* PROBLEM STATEMENT *
Copy the items from the line that contains "Click the back arrow in the title bar" through the line that contains "point(19,154)", changing "title bar" to "header bar" and leaving everything else as it is. Omit the pictures from your answer.

* ENTRIES SHOWN *
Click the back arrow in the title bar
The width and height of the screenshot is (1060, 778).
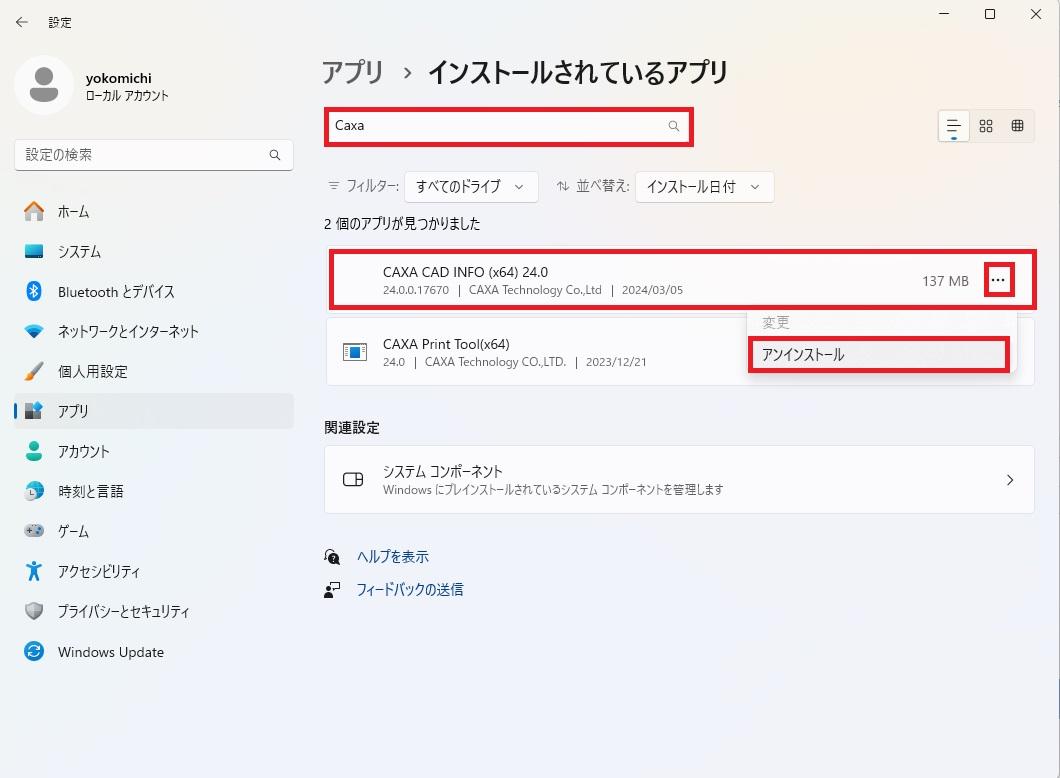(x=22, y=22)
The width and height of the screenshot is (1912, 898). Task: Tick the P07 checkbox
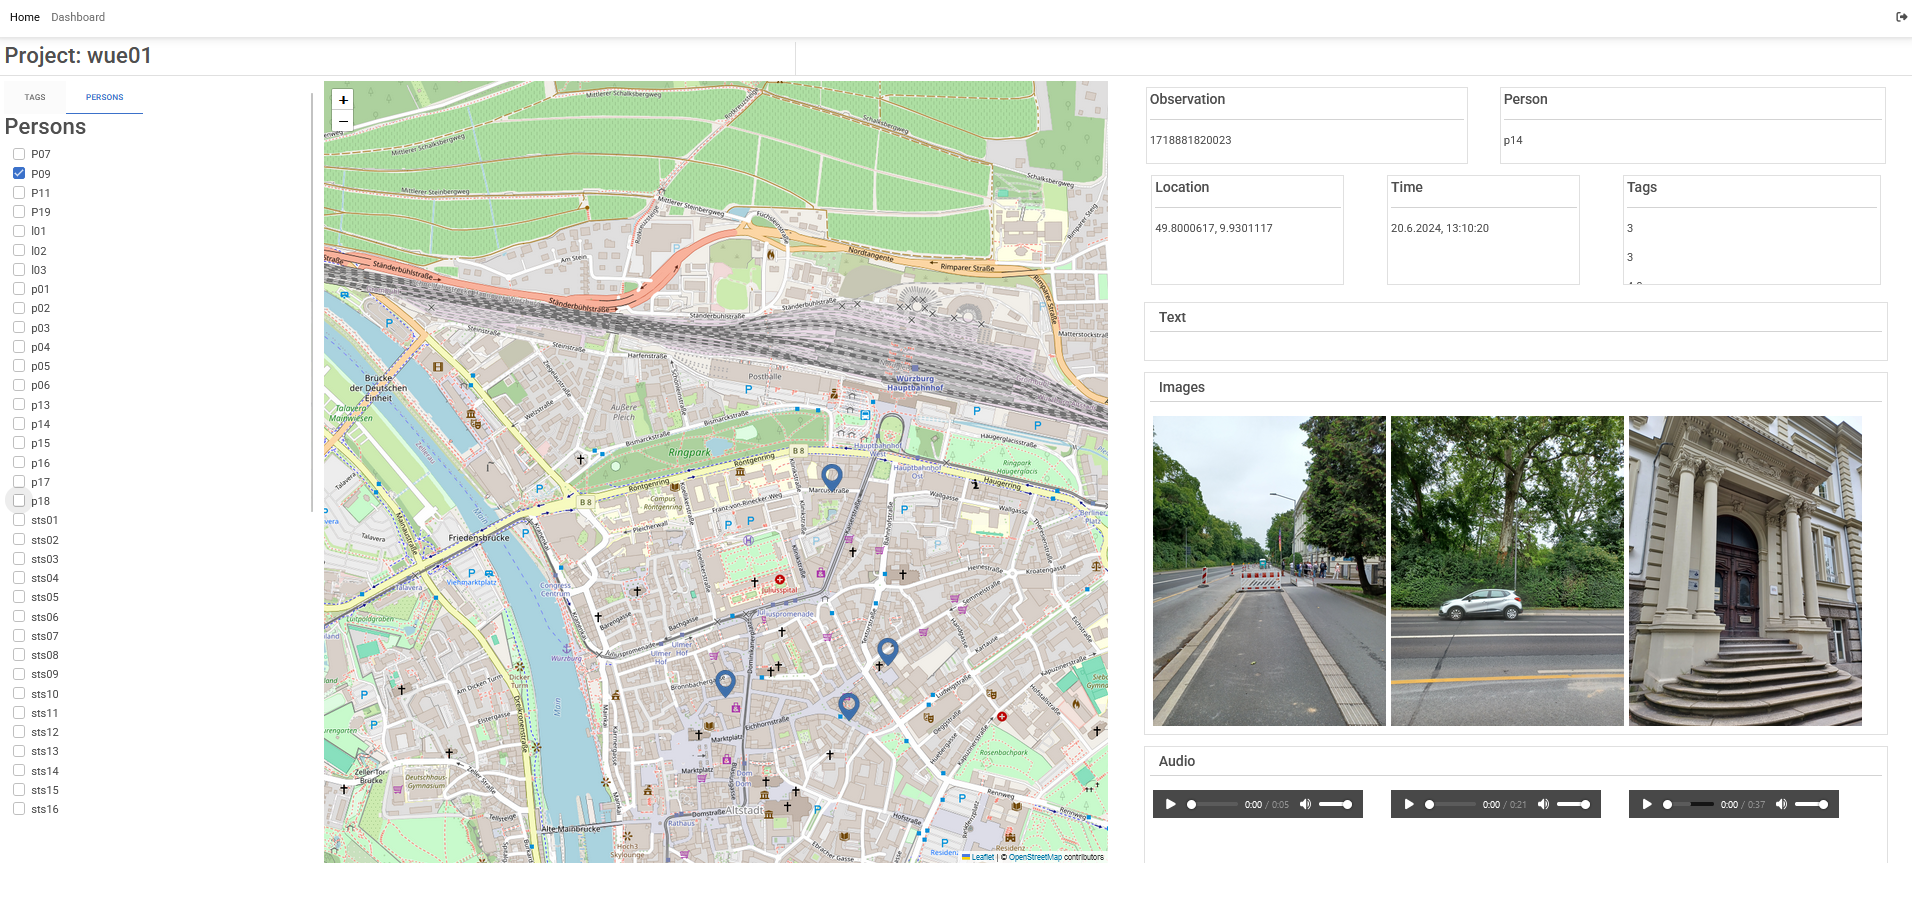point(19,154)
...
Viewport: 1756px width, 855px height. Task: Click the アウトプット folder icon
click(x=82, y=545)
* * *
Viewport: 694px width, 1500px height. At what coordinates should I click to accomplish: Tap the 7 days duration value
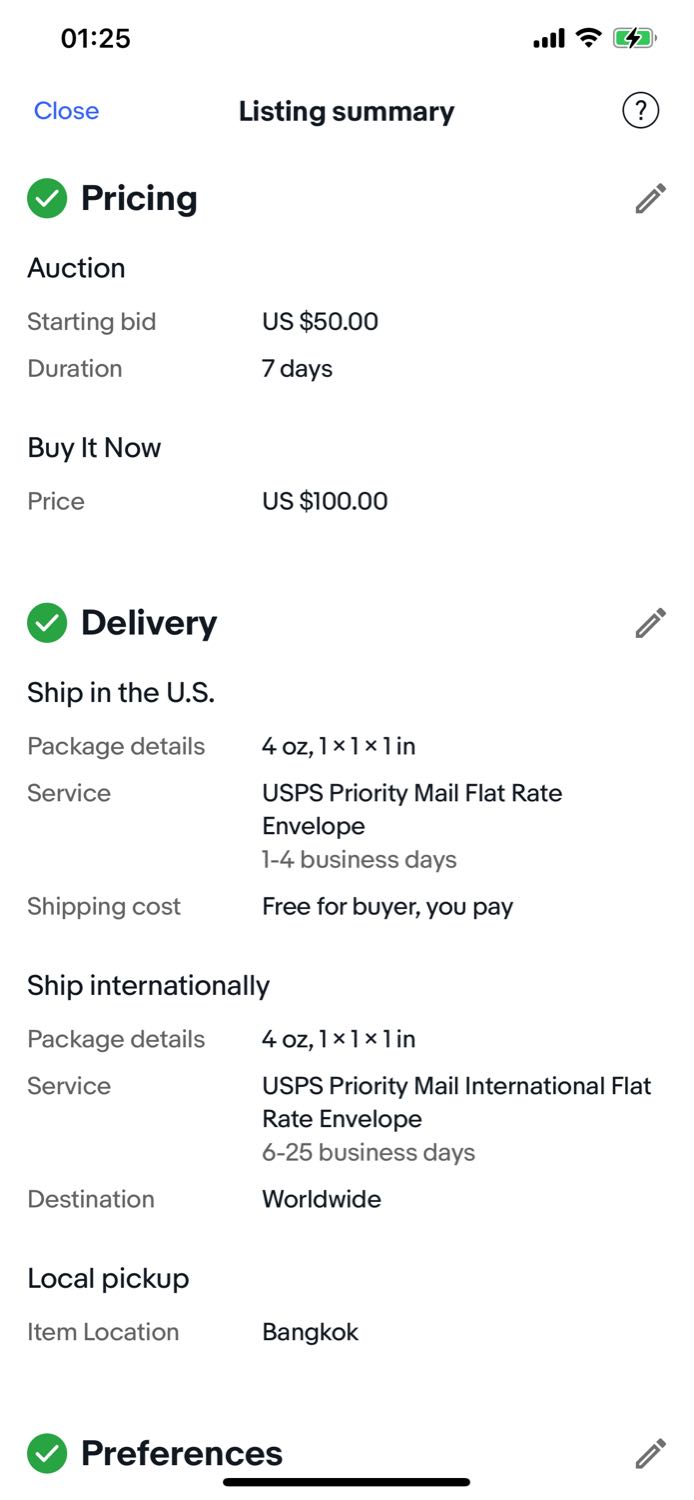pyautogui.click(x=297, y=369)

* RESULT FOR THIS EXERCISE *
Click the back arrow in the header bar
The width and height of the screenshot is (1060, 778).
(x=22, y=22)
The width and height of the screenshot is (1912, 898). Task: Tick the P07 checkbox
point(19,154)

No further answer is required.